No sé cuánto se prolongará el confinamiento y no ignoro que cuando acabe apenas lo notaré, pues continuaré con mi rutina de ermitaño. Eso sí, el dolor de tantas familias dejará una triste huella en mi memoria. Durante estos días, he pensado mucho en mi madre, que vivió hasta los noventa y dos años, y que podría haber sido una de las víctimas del coronavirus. Afortunadamente, pasó la última etapa de su vida en mi casa. Mi mujer y yo la cuidamos durante casi seis años que se nos hicieron muy cortos. Mi hermana también pasó una temporada con nosotros. Profesora de biología, nació con un amplio abanico de discapacidades físicas. Luchó hasta el final por su autonomía, pero sus problemas de salud acabaron venciendo su resistencia. Confinada en una silla de ruedas, murió veinte días antes que mi madre. Fue muy doloroso perderlas a las dos con tan pocos días de diferencia, pero al menos pudimos organizar una despedida. Miles de familias no han podido hacerlo por culpa de la pandemia.

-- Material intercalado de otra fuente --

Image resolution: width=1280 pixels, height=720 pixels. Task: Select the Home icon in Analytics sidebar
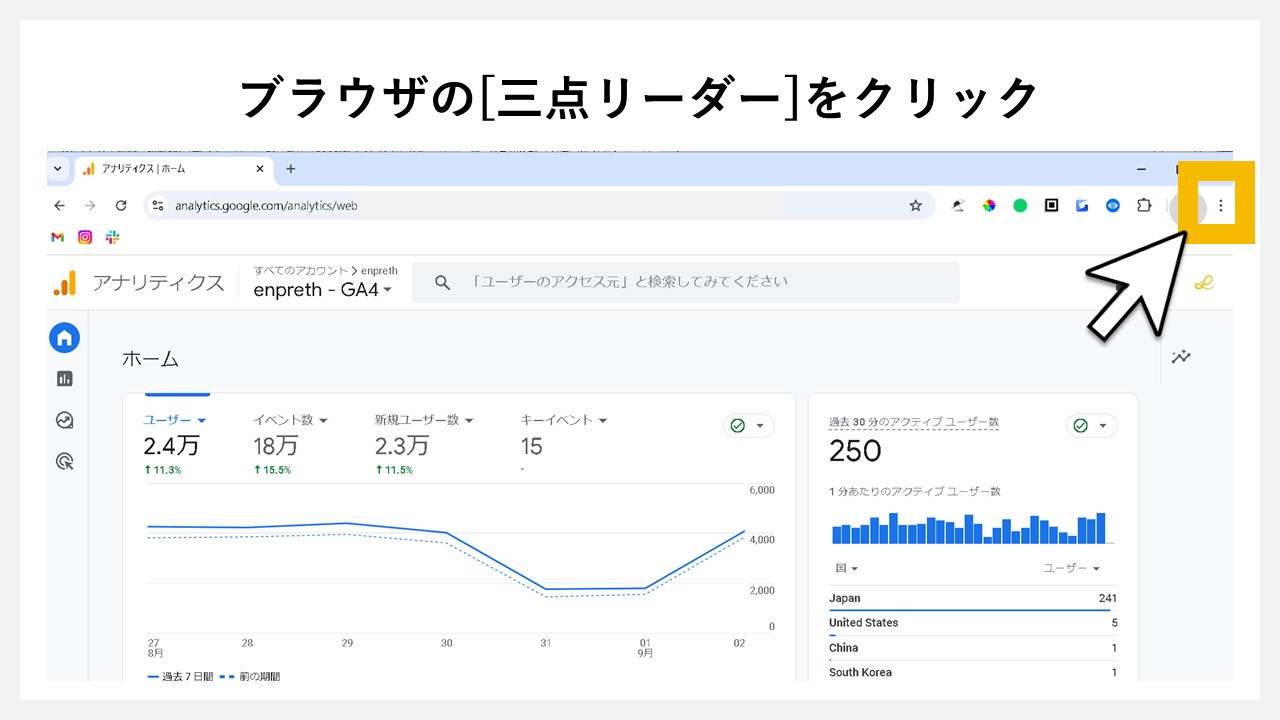click(x=64, y=337)
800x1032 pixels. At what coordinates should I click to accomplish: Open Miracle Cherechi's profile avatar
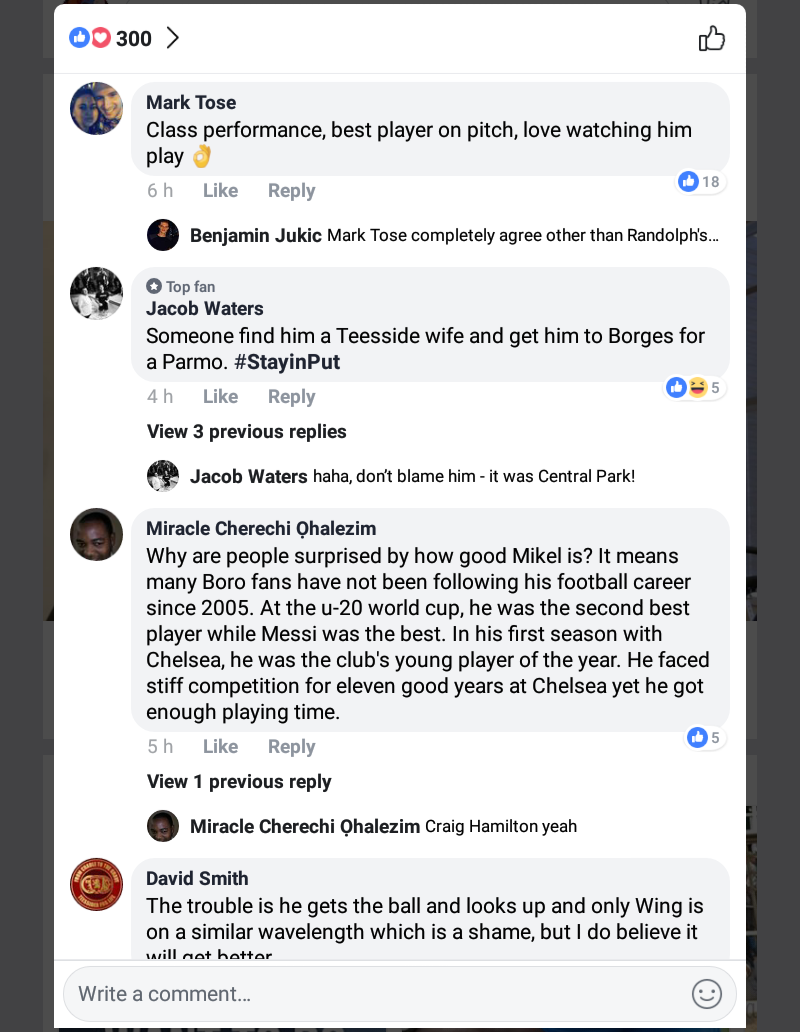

 Mi Viaje a Siracusa continúa, registrando las experiencias que salpican mi vida. Adelanto que los mayores acontecimientos serán lecturas, audiciones y películas. John Ford, Hergé y la música de Bach seguirán llenando mis días. No quiero finalizar este artículo sin mencionar que el día ocho de abril perdí a uno de mis perros, Marta, un scottish terrier al que rescaté de morir atropellado en un puerto de montaña. Deshidratada, infestada de pulgas y garrapatas, sin microchip y con una hernia, todo indica que fue explotada como madre y abandonada al hacerse mayor. Ha dejado un vacío terrible, pues era leal, afectuosa y divertida. En mis recuerdos, siempre aparecerá con la cabeza apoyada en las rodillas de mi madre o mi hermana. Su pérdida ha añadido una nota dramática al confinamiento. Algún impertinente dirá que solo era un perro. Dado que el duelo ha sido proscrito de nuestras sociedades, me limitaré a contestarle con una frase de Mark Twain: «El cielo se gana por favores. Si fuera por méritos, usted se quedaría afuera y su perro [si lo tuviera] entraría».